Dostarczony fragment:
Album „Agape” otwiera jeden z dwóch numerów, które pod koniec sierpnia 1974 roku mogli poznać słuchacze stacji NDR II – „Stage Fright Train”. To kompozycja całego kwartetu i pewnie dlatego każdy z muzyków ma tutaj chwilę dla siebie. Po mocnym początku następuje uspokojenie, w trakcie którego ton nadaje wyeksponowana, pulsująca partia basu. W tym momencie trudno jeszcze stwierdzić, w którą stronę postanowił zespół podążyć; dopiero kiedy z pełnym zaangażowaniem zaczynają udzielać się pozostali instrumentaliści, obraz staje się wyrazisty. I co wtedy możemy zobaczyć, a raczej usłyszeć? Najklasyczniejszy i najsmakowitszy jazz-rock spod znaku Return to Forever i Mahavishnu Orchestra! Solówka Hendrika Schapera na fortepianie elektrycznym brzmi tak rasowo, że nie powstydziliby się jej ani Chick Corea, ani Jan Hammer. Nie mniej interesująco poczyna sobie także Jürgen Jaehner, który z kolei odważnie podąża szlakiem wytyczonym przez Johna McLaughlina, co przestaje dziwić, gdy przypomnimy sobie, że dwa lata wcześniej Tetragon wziął przecież na warsztat i włączył do swego repertuaru jeden z numerów skomponowanych przez amerykańskiego gitarzystę („
Dragon Song”) – i to jeszcze przed powołaniem do życia Mahavishnu.

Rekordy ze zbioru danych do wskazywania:
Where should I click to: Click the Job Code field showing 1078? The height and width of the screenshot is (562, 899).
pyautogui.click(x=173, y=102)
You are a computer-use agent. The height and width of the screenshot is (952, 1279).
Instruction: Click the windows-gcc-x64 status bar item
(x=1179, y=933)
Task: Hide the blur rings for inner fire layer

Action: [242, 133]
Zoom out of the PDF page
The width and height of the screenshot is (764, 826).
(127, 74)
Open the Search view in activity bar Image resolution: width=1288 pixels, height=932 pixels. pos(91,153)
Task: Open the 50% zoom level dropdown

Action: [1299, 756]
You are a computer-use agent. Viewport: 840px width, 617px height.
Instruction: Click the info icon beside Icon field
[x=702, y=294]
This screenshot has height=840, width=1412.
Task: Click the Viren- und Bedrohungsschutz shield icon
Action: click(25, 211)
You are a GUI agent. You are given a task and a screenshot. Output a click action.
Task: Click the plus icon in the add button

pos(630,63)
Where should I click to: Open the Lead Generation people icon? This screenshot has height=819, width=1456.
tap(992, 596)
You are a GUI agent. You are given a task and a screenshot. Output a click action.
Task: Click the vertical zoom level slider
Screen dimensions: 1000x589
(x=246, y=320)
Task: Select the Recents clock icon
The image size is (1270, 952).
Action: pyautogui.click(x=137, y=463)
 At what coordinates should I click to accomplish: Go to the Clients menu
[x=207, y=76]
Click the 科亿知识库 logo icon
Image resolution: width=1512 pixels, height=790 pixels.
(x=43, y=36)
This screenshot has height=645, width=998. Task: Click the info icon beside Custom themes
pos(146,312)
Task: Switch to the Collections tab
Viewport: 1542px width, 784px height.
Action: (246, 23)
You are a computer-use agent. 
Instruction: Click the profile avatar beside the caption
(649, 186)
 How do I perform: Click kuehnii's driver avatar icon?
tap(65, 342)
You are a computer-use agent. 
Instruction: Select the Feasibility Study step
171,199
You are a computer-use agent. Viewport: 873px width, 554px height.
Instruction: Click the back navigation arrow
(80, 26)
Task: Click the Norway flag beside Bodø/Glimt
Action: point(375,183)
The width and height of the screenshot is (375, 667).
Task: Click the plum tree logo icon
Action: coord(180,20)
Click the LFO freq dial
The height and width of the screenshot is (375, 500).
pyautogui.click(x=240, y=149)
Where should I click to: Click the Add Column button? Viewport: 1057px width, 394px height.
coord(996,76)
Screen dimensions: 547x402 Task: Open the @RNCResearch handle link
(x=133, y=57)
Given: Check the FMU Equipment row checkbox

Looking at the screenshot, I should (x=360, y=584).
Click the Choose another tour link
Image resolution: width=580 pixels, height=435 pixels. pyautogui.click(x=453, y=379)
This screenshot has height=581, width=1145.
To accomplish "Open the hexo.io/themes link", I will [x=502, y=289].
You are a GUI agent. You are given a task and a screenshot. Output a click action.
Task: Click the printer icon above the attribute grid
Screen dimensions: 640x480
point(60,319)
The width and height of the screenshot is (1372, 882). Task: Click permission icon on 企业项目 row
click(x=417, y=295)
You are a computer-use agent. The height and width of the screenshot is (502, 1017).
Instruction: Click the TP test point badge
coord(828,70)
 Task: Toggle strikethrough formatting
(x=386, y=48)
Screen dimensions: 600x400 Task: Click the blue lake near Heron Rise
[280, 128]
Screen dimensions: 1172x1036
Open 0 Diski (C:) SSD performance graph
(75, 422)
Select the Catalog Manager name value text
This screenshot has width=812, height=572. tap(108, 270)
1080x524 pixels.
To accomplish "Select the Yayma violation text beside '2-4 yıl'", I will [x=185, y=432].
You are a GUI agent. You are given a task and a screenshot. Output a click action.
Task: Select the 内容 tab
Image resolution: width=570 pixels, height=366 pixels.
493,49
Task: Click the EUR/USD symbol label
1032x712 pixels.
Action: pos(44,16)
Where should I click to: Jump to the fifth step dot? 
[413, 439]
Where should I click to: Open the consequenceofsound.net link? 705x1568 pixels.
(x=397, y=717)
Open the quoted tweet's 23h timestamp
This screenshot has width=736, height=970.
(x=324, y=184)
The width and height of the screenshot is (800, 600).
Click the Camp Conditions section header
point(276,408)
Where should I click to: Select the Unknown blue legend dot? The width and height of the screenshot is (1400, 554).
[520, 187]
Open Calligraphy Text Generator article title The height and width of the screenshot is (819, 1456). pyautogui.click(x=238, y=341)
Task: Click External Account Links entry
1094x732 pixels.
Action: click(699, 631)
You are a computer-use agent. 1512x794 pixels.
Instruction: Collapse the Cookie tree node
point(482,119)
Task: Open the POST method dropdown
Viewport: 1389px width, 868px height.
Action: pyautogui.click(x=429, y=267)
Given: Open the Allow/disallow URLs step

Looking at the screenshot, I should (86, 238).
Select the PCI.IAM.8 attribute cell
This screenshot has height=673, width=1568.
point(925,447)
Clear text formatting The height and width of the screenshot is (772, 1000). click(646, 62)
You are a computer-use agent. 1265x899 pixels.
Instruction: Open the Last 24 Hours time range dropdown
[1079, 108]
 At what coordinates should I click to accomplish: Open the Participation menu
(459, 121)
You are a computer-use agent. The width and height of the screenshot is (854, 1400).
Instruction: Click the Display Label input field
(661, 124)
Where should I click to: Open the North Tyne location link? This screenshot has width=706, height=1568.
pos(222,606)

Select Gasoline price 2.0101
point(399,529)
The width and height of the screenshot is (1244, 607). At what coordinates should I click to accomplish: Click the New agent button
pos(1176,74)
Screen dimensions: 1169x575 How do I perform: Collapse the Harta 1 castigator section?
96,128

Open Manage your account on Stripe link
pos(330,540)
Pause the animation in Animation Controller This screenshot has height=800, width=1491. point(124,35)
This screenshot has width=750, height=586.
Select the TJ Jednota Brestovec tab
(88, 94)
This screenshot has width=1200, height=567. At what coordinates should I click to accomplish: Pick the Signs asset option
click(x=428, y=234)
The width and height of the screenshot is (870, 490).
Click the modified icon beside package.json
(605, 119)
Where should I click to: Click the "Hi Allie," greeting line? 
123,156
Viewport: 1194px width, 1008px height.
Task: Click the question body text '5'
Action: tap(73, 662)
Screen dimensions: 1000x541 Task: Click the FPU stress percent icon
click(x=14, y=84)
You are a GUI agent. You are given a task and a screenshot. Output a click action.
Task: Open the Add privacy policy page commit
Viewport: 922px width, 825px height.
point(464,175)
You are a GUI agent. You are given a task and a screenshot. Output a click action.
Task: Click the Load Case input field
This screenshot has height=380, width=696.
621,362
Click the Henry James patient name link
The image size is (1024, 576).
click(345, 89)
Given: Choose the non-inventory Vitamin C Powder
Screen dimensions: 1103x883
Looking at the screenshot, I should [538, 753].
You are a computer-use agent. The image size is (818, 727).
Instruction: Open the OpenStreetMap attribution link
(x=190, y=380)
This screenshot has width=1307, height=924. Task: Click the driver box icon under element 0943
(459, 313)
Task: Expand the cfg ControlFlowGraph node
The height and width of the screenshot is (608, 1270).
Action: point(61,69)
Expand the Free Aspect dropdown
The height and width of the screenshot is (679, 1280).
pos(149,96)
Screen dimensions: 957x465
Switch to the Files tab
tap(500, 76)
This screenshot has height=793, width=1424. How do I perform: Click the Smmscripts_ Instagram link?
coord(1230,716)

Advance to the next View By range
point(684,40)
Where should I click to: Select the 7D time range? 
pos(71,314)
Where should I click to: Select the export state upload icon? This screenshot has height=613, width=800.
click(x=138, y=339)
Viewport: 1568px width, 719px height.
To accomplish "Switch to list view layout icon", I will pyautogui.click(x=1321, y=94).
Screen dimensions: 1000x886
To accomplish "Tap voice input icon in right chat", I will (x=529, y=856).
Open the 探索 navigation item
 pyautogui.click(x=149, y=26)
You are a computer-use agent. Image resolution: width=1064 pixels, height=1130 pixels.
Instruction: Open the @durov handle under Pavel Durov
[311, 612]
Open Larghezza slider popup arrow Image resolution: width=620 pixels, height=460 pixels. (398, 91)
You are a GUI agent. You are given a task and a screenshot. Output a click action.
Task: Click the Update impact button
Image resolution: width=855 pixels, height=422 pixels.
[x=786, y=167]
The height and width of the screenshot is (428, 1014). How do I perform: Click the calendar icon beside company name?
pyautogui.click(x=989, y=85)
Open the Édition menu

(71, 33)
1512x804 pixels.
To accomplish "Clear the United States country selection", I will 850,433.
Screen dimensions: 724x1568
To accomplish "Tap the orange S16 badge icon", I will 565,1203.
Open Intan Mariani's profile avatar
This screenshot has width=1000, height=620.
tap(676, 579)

Zadanie: Czyja solówka na fortepianie elektrycznym pojawia się w „Stage Fright Train” według tekstu o albumie „Agape”? Proszę podać imię i nazwisko.

Wynik: Hendrika Schapera.